Work request: Select from the records below every line that has the word "chart" in it.

Source data:
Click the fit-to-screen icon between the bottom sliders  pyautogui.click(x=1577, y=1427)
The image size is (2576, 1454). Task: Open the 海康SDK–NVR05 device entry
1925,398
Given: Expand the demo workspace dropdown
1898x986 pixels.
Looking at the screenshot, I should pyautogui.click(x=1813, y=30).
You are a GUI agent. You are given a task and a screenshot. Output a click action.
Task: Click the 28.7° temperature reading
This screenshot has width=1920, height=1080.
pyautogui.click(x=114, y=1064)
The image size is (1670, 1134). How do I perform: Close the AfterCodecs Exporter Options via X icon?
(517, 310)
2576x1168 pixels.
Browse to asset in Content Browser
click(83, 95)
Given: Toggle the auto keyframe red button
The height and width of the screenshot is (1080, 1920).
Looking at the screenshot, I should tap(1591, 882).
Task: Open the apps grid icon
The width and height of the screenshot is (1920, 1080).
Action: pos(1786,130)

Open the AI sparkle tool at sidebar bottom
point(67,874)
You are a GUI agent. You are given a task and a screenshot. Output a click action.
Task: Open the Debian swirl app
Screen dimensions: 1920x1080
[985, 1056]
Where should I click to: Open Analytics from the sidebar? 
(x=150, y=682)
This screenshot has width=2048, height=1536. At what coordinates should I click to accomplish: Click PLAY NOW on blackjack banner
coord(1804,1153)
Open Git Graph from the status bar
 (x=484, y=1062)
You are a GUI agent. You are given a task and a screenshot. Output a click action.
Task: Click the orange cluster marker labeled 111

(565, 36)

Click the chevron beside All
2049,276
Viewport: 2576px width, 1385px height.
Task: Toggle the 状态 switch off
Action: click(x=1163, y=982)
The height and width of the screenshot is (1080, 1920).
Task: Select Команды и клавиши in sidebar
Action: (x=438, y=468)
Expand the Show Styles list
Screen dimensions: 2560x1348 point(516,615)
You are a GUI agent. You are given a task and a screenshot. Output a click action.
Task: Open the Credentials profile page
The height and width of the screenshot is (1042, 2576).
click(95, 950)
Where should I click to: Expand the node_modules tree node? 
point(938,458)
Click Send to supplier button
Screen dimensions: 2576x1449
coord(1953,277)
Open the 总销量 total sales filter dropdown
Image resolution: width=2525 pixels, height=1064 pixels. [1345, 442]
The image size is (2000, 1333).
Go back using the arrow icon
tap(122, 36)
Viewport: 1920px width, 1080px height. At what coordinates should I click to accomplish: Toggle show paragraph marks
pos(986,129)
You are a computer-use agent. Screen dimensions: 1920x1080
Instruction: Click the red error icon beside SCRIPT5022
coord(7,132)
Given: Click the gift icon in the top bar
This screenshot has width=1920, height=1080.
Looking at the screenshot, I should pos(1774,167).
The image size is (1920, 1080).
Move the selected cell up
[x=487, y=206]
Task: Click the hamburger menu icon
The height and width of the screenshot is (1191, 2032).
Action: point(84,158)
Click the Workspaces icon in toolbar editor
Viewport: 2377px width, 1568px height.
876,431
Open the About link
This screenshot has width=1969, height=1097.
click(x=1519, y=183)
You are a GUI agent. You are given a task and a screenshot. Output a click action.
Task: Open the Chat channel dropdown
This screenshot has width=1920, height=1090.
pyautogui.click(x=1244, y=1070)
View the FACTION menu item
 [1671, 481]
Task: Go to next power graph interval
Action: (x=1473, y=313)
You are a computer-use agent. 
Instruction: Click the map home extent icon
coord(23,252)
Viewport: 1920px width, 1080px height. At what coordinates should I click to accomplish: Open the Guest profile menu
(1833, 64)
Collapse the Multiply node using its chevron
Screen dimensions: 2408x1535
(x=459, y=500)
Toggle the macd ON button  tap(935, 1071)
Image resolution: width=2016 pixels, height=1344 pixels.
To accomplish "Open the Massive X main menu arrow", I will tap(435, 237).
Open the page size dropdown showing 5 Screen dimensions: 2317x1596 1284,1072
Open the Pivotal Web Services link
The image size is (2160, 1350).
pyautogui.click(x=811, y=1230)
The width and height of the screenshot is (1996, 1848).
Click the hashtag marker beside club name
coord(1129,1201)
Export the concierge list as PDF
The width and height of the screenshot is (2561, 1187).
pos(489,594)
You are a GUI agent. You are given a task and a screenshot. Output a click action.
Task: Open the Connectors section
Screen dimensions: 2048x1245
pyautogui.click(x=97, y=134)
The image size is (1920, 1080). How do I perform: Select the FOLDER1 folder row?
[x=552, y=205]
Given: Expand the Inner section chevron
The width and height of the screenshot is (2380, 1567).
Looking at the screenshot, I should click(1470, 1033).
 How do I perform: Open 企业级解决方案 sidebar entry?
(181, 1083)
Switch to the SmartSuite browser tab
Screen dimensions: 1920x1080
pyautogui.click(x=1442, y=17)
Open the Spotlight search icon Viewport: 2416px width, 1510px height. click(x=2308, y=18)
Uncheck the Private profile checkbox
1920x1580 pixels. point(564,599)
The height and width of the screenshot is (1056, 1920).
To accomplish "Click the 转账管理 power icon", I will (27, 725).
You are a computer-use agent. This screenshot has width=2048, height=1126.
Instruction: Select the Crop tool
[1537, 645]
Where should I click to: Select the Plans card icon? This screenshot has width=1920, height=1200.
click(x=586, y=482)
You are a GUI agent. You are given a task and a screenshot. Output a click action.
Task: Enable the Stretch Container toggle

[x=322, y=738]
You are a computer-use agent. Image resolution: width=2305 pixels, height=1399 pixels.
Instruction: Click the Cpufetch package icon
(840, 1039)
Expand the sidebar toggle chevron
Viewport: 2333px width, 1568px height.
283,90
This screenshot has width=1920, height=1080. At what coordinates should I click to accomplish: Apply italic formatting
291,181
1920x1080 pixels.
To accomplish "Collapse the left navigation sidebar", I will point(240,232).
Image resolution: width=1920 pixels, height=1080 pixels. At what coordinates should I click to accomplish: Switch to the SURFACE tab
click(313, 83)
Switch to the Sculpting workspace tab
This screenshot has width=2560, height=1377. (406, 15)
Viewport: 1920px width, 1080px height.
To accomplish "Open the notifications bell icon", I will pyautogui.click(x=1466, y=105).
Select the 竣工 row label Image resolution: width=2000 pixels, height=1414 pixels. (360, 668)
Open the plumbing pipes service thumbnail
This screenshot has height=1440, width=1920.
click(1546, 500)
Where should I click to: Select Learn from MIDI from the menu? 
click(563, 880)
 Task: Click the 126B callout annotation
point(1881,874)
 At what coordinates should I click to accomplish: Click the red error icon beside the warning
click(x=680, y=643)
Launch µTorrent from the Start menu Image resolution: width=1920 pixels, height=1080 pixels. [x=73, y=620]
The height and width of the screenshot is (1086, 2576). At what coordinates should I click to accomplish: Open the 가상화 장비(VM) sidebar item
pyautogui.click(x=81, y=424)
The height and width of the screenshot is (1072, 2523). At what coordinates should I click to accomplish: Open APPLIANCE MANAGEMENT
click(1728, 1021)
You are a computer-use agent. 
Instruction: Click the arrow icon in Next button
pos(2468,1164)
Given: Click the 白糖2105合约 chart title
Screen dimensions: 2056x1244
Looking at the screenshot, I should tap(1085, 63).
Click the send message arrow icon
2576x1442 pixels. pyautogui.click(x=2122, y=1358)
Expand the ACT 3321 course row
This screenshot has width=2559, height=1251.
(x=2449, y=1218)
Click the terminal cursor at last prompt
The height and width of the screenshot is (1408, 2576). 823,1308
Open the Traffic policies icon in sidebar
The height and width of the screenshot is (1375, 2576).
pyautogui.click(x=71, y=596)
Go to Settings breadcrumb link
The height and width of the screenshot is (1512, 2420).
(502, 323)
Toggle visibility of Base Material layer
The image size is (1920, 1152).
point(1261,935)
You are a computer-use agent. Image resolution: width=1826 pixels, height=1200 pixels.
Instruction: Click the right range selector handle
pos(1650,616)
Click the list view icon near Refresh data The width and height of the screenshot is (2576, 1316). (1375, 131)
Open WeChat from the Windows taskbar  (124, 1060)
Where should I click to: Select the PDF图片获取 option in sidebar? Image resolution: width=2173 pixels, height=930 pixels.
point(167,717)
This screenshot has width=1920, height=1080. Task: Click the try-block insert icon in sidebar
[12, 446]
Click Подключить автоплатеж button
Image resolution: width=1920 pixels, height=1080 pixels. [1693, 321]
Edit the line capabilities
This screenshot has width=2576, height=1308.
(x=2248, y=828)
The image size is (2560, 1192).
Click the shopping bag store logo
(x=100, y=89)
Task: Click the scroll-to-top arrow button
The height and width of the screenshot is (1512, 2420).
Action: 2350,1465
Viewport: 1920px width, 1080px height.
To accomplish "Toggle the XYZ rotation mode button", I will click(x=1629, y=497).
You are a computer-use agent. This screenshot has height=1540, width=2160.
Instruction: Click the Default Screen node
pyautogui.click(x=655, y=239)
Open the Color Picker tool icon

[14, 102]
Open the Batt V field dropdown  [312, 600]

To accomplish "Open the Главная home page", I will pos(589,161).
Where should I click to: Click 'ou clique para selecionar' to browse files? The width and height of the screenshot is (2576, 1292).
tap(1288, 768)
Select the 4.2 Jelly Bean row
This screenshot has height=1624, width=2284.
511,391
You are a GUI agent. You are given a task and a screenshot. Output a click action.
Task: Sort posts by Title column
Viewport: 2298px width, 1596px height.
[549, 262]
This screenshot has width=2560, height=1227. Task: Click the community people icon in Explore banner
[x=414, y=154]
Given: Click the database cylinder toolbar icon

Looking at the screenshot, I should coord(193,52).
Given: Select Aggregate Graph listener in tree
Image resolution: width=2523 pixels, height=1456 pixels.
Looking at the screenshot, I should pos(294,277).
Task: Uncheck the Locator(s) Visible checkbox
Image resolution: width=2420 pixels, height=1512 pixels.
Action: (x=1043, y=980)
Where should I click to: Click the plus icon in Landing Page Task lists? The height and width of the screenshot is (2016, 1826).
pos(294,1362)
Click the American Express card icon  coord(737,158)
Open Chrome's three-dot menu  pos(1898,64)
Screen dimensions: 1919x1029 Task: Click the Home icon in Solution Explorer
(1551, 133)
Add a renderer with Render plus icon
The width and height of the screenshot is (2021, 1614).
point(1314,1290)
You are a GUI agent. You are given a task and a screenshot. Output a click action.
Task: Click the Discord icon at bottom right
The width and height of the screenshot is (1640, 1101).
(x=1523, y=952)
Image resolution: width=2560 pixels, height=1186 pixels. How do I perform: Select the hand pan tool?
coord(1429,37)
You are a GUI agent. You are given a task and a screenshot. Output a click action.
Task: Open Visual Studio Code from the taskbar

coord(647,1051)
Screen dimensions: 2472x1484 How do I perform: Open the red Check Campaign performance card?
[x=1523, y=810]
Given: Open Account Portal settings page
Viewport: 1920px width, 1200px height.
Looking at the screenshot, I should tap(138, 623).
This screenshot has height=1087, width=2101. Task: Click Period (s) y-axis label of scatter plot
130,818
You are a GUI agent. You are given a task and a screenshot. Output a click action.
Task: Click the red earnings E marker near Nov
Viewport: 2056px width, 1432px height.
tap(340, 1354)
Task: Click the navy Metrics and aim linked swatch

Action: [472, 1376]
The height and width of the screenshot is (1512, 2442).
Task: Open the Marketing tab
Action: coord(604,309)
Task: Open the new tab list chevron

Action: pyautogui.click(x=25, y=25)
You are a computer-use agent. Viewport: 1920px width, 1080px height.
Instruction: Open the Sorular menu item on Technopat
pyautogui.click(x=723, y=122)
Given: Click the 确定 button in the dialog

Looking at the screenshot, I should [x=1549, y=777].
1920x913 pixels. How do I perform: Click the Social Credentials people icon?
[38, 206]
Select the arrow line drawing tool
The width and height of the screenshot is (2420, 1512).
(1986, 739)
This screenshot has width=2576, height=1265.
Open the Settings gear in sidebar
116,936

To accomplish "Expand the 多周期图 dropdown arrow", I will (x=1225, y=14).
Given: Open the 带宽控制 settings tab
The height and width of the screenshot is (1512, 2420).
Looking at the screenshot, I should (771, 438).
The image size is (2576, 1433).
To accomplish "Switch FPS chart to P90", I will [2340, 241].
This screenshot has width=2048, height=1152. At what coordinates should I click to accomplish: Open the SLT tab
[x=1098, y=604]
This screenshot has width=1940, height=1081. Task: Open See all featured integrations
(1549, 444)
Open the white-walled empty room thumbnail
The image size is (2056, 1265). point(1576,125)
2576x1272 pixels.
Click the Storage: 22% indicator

Written response:
Given: Click the 白糖2105合约 chart title
To accomplish "Switch FPS chart to P90", I will [2340, 241].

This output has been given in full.